Here are five factors of perseverance, by comparison to its valiant cousin, endurance, that may help you through your next crucible:
- Change without control: Factors outside of your control change fast and often. With endurance, changes are difficult, but predictable. The expectation is generally met and you get what you signed up for. Perseverance occurs when you’re faced with situations that weren’t in the brochure. The reality turns out to be far worse than expected.
- Uncertainty: Confronted with situations beyond your training or capabilities. In perseverance your confidence is shaken, in endurance you’re shaken, but confident. You feel the difficulty of the situation, but you know you will make it. When persevering through adversity, you aren’t sure you will make it. You question your abilities and skills, and feel unsettled.

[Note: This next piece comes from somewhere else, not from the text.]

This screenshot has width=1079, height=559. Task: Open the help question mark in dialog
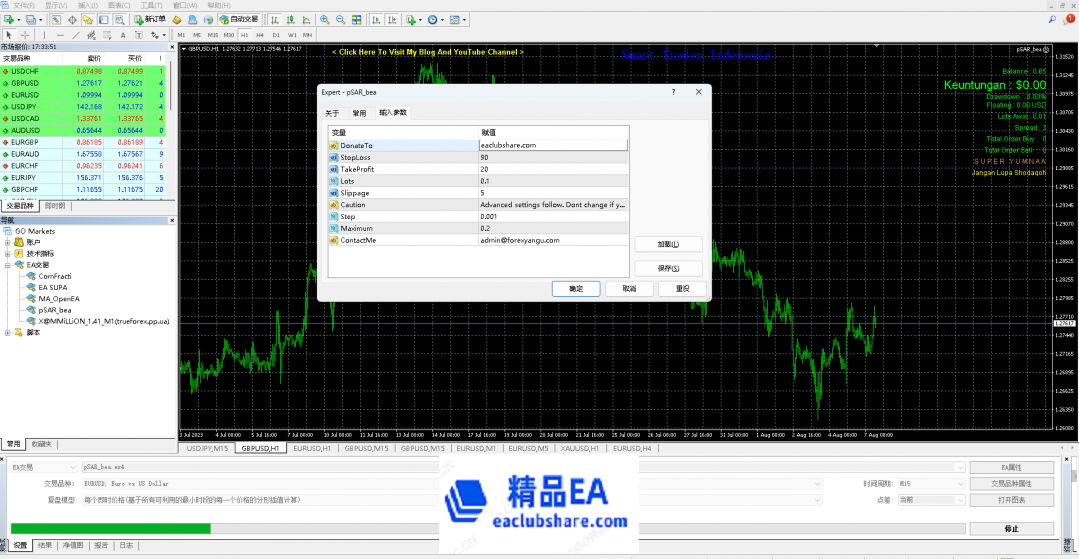[672, 91]
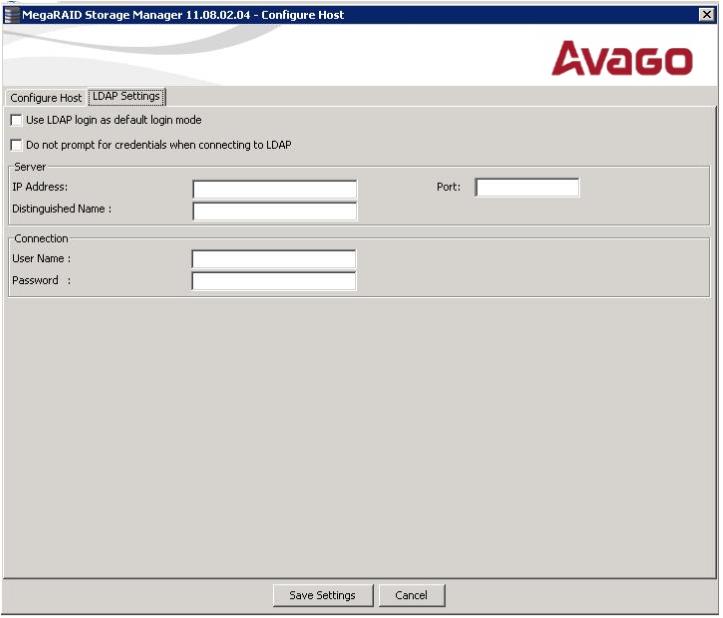Click the Distinguished Name input field

[x=274, y=210]
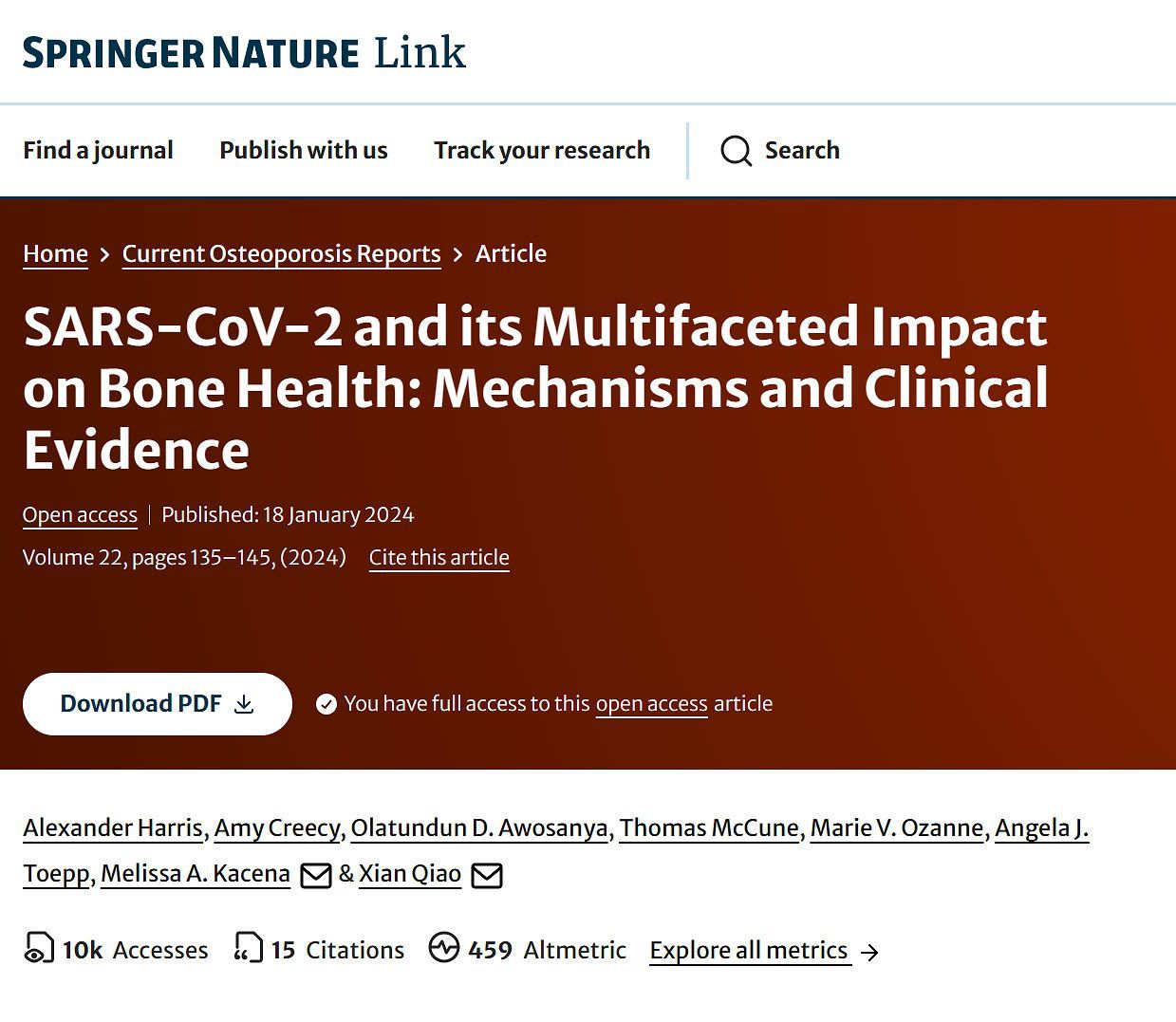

- Choice: The crucible of perseverance occurs when you choose to become your creeds, values, and ethos. Endurance requires us to solve practical problems with skills based solutions. Perseverance calls us to solve novel problems with character based solutions. The US Army Rangers recite the Ranger Creed every morning, including words like, “Never shall I fail my comrades. I will always keep myself mentally alert, physically strong and morally straight and I will shoulder more than my share of the task whatever it may be, one-hundred-percent and then some.” These are the moments you choose to become the creed instead of reciting the creed.
- Acceptance: Accept the consequences, embrace the unpredictability of the situation, and expect more adversity. With endurance you plan for the expected and have no sense or concern for the unknown. In perseverance you have a sense of concern for the unknown. You must hope for the best, but prepare for the worst. You don’t have to like it, but you must accept it.
- Growth: You will be changed on the other side; you may not feel whole, but you will be better. Perseverance changes us. We don’t get to choose the time when destiny calls us into who we were created to be, we just get to choose whether or not to answer when it does. The fire will refine you, and you will be better for it, though it may take time, and reflection to recognize the growth.
Life is hard. Leadership is hard. This moment we live is hard. You can endure, pretending it’s just difficult by using the same plan, the same approach, and the same perspective, and you will continue to receive the same diminishing results. Or, you can recognize adversity for what it is, and persevere.
In 20 years, people are going to ask you, how did you do it? How did you lead your team through a global pandemic? How did you continue while you were cutting staff, cutting compensation, cutting programs, and unable to meet fully with your team?
You will answer, we persevered because we had to, but we grew because we chose to.